Why should you use design patterns
May 29, 2008 2 Comments
Design patterns are very effective in this context as it provides us with a tested solution; we just need to work around it .
A simple example would be a database application – which also has a GUI front end .
1) Create a class which shall encapsulate the database table ( e.g a RecordSet class )
2) Use the recordset class object to tie up the data with your GUI
3) Test the application and deliver it to the client .
You have done an excellent job – the application is up and running and the client is much happy as much you are.
Situation after three years ( the tool has become very popular )
1) The client needs to increase the number of columns in the existing table ; he might need some more .
2) He gets back to you, and you tell him that it can very well be done.
3) Remember the earlier recordset class wont work here as the contents of the table has changed.
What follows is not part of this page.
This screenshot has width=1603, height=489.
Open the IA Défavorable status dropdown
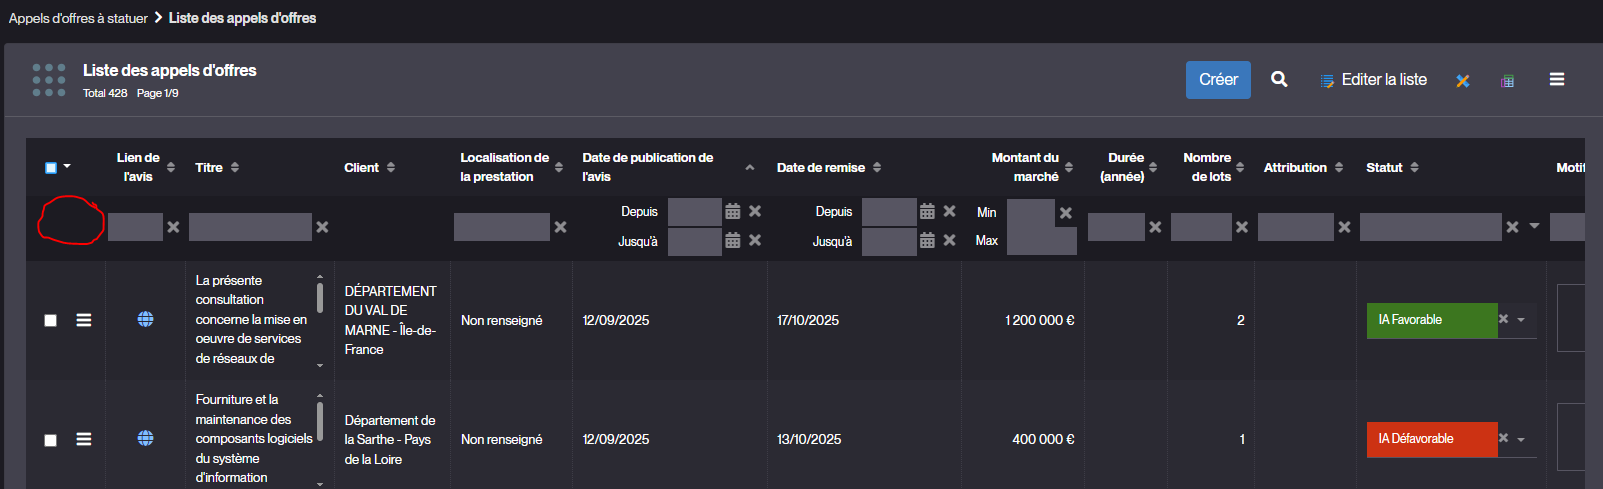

4) You create a new recordset class, tied up with the new table/s and become successful again.
The client again praises you for the newly done job, and you get a fat hike .
Revisiting the application using patterns
You could have used the adapter pattern ; and the code would had been much neater .
By using this pattern, you would have written some extra code, but it would have been beneficial in the long run .
Instead of a single recordset class, you could have had three classes – provider, broker, consumer. The responsibilites of each class are discussed below .
Provider class would have connected to the database table
Broker class would have done the intermediated job of handling the tables, stored procedures.
Consumer class would have fetched the contents from the broker and displayed in the UI .
So if the table changes at any point of time, you can modify the above classes accordingly and make yourself and your client more happy.